As of now, the concluding chapter of the nine chapter Star Wars saga launched by George Lucas all the way back in 1977, is projected to open between $175 million and $205 million, depending on which source you look at.

Regardless, it was not supposed to be like this.

Let’s start with the math.

Two years ago, The Last Jedi opened to $220 million,.

Four years ago, The Force Awakens opened to $245 million.

Now, you might look at those numbers and say, Hey, even $175 million is a boffo opening and pretty close to the others.

Fair enough. There is not a person working in Hollywood who would not sell their own children to white slavers in exchange for a $175 million opening weekend. All true, and we cannot forget that.

But…

Let’s also not forget that The Rise of Skywalker is this franchise’s Avengers: Endgame…  What I mean is that it is the conclusion of a nine-chapter franchise, the end of a saga that is not only 42-years-old, but a saga older than most of its fans.

Endgame opened to $357 million.

Avengers: Infinity War, the opening chapter of Endgame, opened to $258 million.

The very idea that advance tickets are “not overly robust” for what should be the event movie of all event movies, especially in the 2010s, an era where audiences are primed for this kind of thing, does not mean Skywalker will be anything other than a big hit, but if this projection holds, we are looking at something unprecedented in the world of Star Wars.

In 1983, Return of the Jedi opened to $23 million, compared to $5 million for 1980’s Empire Strikes Back. Jedi would go on to gross $309 million domestic, compared to Empire’s $290 million. This all makes perfect sense in a world where a franchise does not disappoint, does not alienate its fans, does not stomp all over its own goodwill.

You want a real shocker…?

The George Lucas prequels also performed better. I don’t mean dollar-for-dollar better, but each one of the widely derided prequels opened better than the last.

Phantom Menace opened to $65 million, Attack of the Clones opened to $80 million, Revenge of the Sith opened to $113 million.

But here we are, not only with the close of another Star Wars trilogy, but the end of the entire saga…  and advance sales are “not overly robust.”

And we all know why…

Kathleen Kennedy, an obnoxious, man-hating feminist, has been put in charge of Star Wars, and she abused her power to bury this franchise with her strident, alienating,  and off-putting woke politics. The future is female. Men suck. Take that! Screw you!

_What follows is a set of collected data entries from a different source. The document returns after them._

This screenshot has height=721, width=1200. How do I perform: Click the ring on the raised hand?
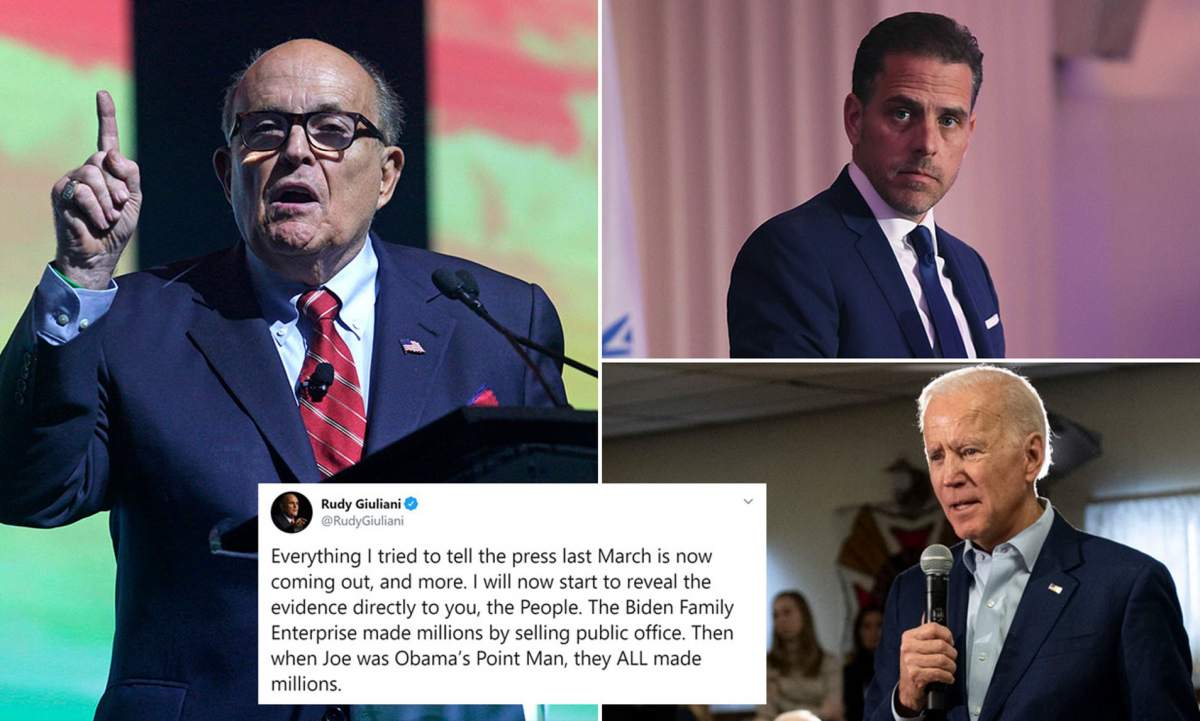[x=68, y=190]
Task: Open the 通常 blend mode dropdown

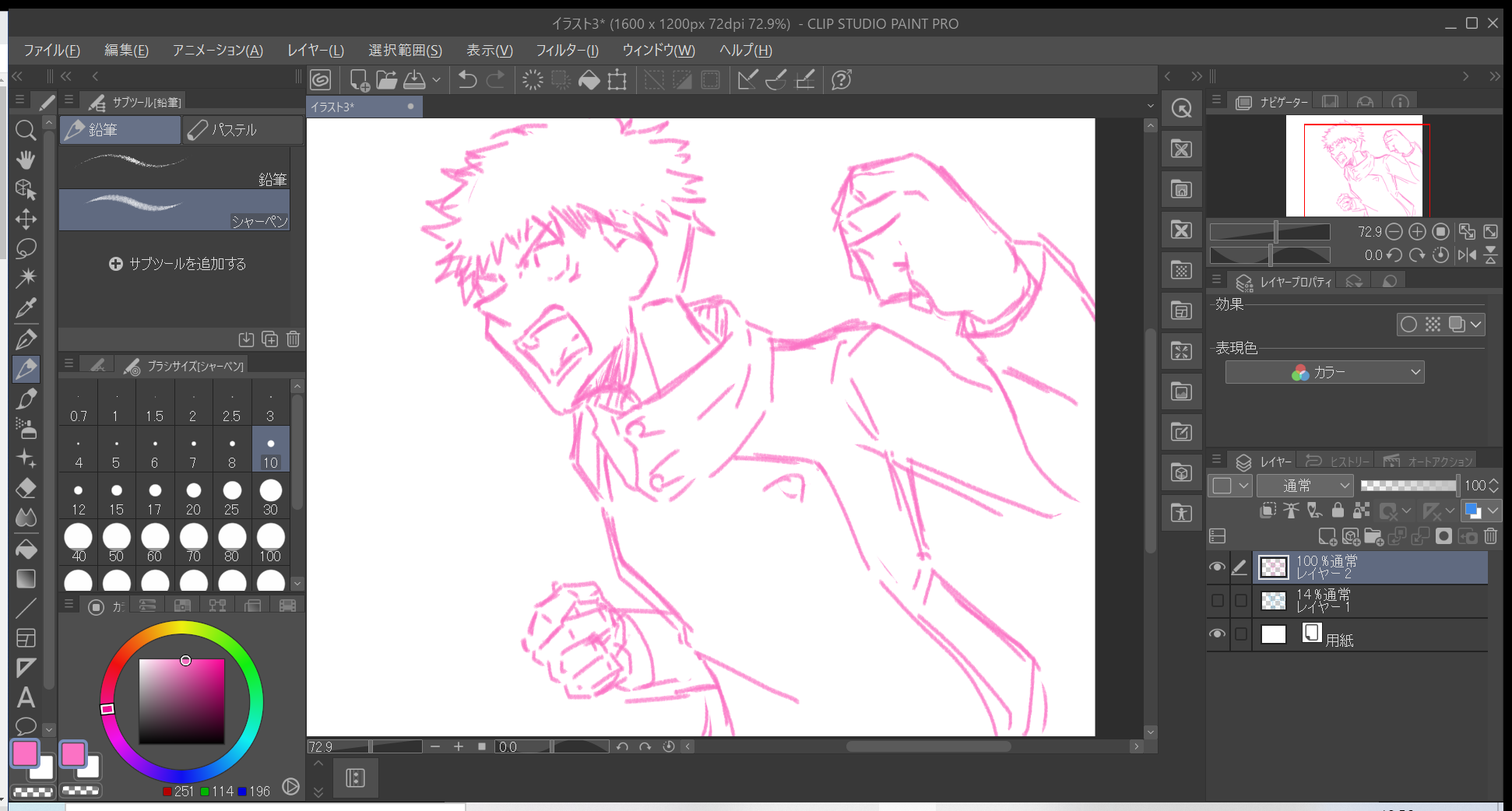Action: coord(1305,486)
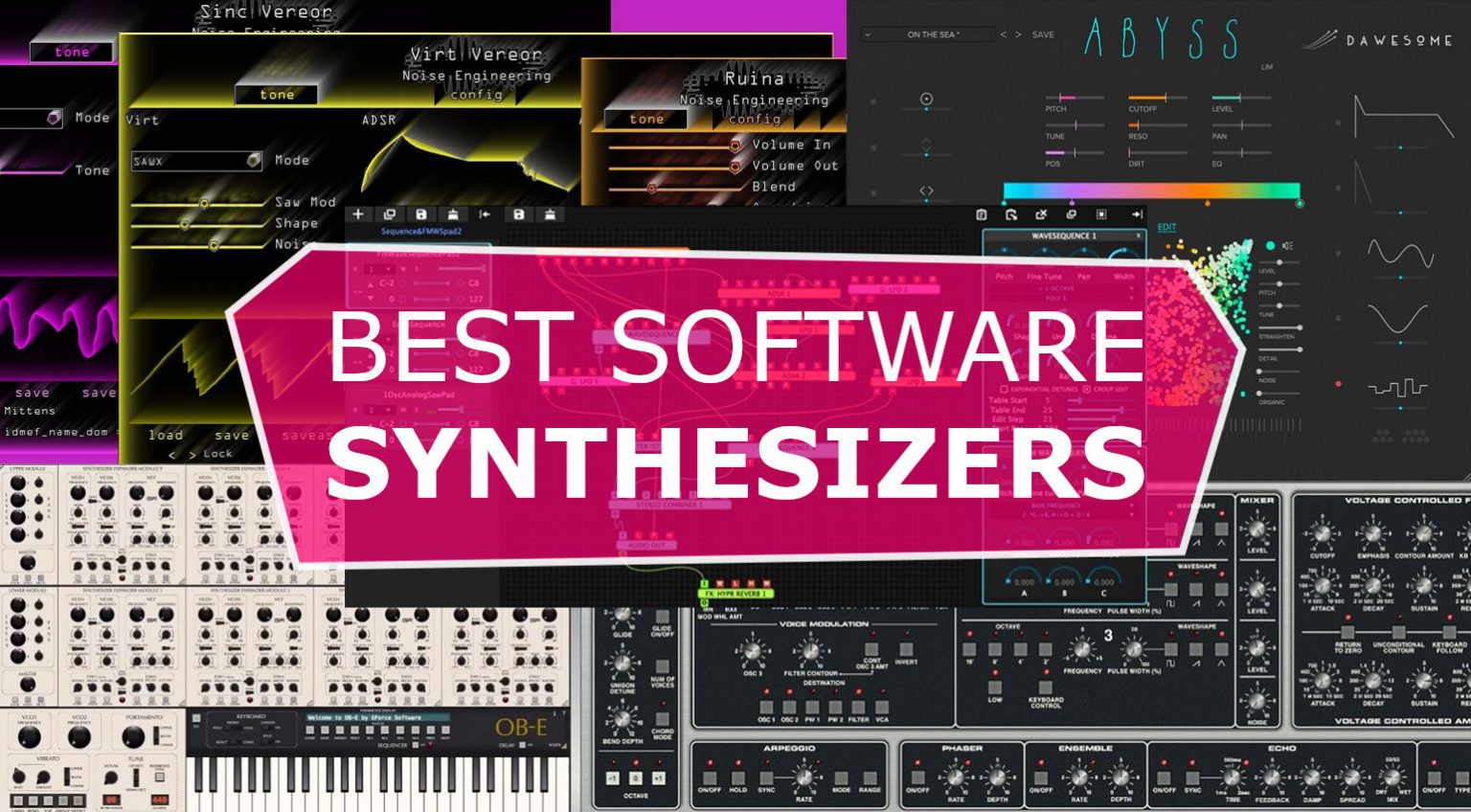
Task: Expand the config menu in Ruina
Action: [x=757, y=120]
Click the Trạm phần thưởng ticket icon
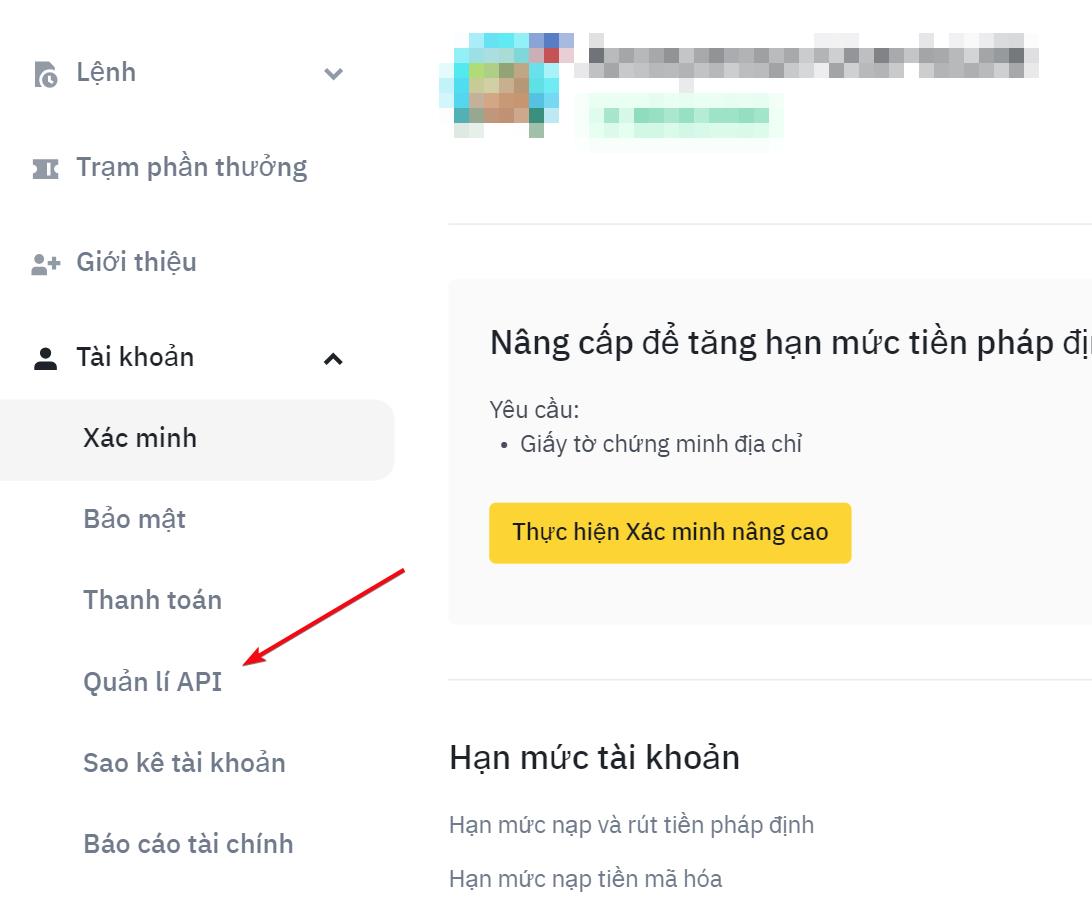The width and height of the screenshot is (1092, 905). (x=46, y=169)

She killed off our favorite characters and replaced them with Rey and Rose, two of the Mary Sooyiest Mary Sues in the history of storytelling; two unappealing, uncharismatic, bossypants… and because the future is female, these movies don’t even give us a romance to enjoy, which is plain nuts in an adventure film.

Oh, wait, there was a romance between a pansexual (I don’t know what that is and I don’t want to know) Lando Calrissian and a feminist robot in the box office bomb Solo,  and there is the platonic homosexual romance between the two male stars of Skywalker, Poe and Finn.

And now Star Wars is dead as a film franchise.

Skywalker will make a ton of money, no question… But it will likely make as much as any other blockbuster and nowhere near as much as the end of a saga could or would. This sucker is not gunna Endgame, it won’t even Infinity War.

As of right now, Star Wars has nothing in the film hopper, when it had the potential to be another Marvel Universe, the potential to sustain an endless franchise that would release two blockbusters a year, which was the plan, despite the lies being told now.

On TV — LOL TV — as far as the fan base is concerned, Star Wars is doing much better with The Mandolorian, and that’s due to the fact an adult is in charge. Jon Favreau oversees it, and he just wants to tell a good story. He’s not interested in prostituting a beloved franchise to push whatever obnoxious and divisive ideas he might have about human sexuality, about how awful men are.

Star Wars is dead as a film franchise. Wow.